Sunday Lunch @ Home: Cocido Madrileño

Another non-wine-related family/food post. After a big Spanish dinner with Navarran rosado at Terry’s 2º Piso last night, I was in no mood for wine for lunch the next day. There will be a lot of time for wine, though, in 2010.

Sunday lunch (the 3rd January 2010) was at home, with my dad, youngest sis and in-laws - an advanced celebration of my wife’s and my 18th wedding anniversary.

My brother and his wife just got back from the Tokyo winter, so were not feeling well enough to join; so we were 19 in all including one of my wife’s aunts and the nephews and nieces.

Clockwise from bottom-left: My sis, dad, wife, mom-in-law, an aunt, father-in-law and sis-in-law

My brothers-in-law

My HK-based bilas (i.e., husband of my wife’s sis - there is no equivalent English term) between calls on the patio.

My youngest son’s dachshund was wondering what all the fuss was about - he did ask.

My wife decided to serve her version of Cocido Madrileño (“cocido”) for the lunch - one of my dad’s favorite/comfort dishes.

Basically, the version of cocido my wife serves is, as may be seen above, a 3-part meal: (1) the broth in which the meats and vegetables were long-simmered (noodles added in after the meats were done); (2) the vegetables (cabbage, green beans, chick peas, potatoes, a sort of bok choy locally called "pechay:, etc.); and, (3) the meats themselves (beef brisket, pork belly, chicken, chorizo, etc.).

Cocido (broth with noodles on the left; there is a thick, moderately-spiced, tomato based sauce served with the meats)

The Vegetables

The Meats

Naturally, my wife had prepared a few other courses:

To start: Our Usual House Salad which our friends are all very familiar with by now (butter lettuce, arugula, tarragon leaves, toasted pine nuts, grated parmesan, Parma ham and a honey-mustard-vinegar-garlic dressing)…

Grilled Prawns

Solomillo (de Vaca)

Chow time

Even with an extra table set up, we couldn’t fit everyone inside, so two of the younger teen-agers had to sit with the kiddies outdoors - much to their chagrin.

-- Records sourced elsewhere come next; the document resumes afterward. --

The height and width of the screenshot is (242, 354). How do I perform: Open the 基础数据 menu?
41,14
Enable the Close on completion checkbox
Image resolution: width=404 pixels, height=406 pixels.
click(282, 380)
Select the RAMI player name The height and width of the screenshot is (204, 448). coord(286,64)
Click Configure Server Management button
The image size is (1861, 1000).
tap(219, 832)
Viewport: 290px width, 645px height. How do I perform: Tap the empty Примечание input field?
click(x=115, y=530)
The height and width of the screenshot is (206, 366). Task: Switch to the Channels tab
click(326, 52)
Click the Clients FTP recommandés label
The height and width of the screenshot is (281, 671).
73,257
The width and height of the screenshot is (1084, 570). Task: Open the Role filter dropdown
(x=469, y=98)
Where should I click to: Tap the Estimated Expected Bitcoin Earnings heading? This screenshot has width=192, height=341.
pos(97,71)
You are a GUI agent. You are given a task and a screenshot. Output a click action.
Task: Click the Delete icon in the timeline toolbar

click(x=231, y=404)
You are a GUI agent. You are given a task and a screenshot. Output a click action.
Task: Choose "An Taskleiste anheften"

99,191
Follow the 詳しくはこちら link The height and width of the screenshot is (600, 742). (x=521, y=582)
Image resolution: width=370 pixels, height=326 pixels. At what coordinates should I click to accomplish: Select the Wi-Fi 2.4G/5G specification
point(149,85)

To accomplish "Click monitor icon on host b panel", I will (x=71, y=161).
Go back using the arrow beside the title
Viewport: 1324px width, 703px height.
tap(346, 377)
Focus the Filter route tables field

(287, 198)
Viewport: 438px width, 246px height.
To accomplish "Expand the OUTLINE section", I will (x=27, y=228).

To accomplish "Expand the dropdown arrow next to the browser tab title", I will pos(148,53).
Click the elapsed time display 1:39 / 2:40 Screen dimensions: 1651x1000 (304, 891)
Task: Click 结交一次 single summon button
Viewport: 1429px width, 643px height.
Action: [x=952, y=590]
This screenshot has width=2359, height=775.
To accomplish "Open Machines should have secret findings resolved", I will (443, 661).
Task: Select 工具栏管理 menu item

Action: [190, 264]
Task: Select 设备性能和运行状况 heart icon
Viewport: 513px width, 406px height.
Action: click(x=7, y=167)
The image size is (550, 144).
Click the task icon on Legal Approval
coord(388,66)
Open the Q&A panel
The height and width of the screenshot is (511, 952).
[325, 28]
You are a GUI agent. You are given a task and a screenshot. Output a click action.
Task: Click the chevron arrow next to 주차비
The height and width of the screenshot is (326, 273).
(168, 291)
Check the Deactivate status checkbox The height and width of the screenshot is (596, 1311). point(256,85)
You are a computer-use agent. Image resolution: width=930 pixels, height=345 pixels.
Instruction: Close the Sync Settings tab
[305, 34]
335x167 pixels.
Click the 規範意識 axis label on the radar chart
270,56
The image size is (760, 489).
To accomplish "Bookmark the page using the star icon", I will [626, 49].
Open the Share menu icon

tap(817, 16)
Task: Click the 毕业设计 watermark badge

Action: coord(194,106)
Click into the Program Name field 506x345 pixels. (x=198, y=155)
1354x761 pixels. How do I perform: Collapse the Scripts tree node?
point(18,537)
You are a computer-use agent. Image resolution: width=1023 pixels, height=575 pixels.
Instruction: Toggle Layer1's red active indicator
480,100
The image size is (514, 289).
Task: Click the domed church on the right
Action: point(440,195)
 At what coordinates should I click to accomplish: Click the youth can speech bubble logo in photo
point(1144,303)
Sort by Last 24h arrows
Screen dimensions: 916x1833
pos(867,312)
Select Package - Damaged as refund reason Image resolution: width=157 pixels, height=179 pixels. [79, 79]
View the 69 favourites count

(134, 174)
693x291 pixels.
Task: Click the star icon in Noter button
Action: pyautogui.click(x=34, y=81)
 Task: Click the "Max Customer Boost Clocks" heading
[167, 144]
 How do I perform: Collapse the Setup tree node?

My sis-in-law didn’t think I was quick enough with my camera to take a shot of her clowning around the buffet table. Well, as Yosemite Sam says: “That’ll learn 'ya!”

Desserts were…

Butter Cake, Chocolate Sans Rival, Coffee Crunch Cake and Date Bars (a.k.a., “Food for the Gods”)

Of course, there was some fruit as well: Cantaloupe and a local Pomelo called “Suha”. I think I was the only one who had any though. That was quite a filling lunch. A double espresso ended it for me. I’m having the the fruits as my dinner, that’s for sure.

You’re definitely right there, Serge. The Philippines was under Spanish rule for some 300 years - so our local language and cuisine bear a heavy influence indeed.

Now here is the $100,000 question:

Thai say they are slim because they eat lots of chili peppers which speeds up metabolism.
But Spanish cuisine is not spicy. I see what you guys eat and
How the heck do you manage to stay slim???

I wouldn’t be getting thru the doors on your diet!

Ha ha. I’m often asked that even by some of my friends here. I don’t know about anyone else, but, while I do eat many things and dine/drink out often:

  1. I consume controlled amounts, hardly ever finishing any course.

  2. I normally eat only one big meal a day. Today, for example, my breakfast was one piece of bread with Nutella, a slice of papaya and a cup of coffee. My lunch was big; but I had only a slice of cantaloupe and a slice of papaya for dinner (well, and a slice of coffee crunch cake too). Not much, really.

  3. I also notice that I eat more vegetables than those around me and do tend to eat fish often when at home.

That’s about it, though. I’m no exercise nut.

Thanks for posting, Noel. Always interesting to get a glimpse into family life. Looks like everyone enjoyed themselves.

Happy 2010!

Thanks, Steve, and may you have a happy and prosperous new year as well! Yes, it was an enjoyable lunch. I do like cocido every so often, well, not as much as my dad, but well enough. It just feels like such a “Sunday lunch” kind of dish.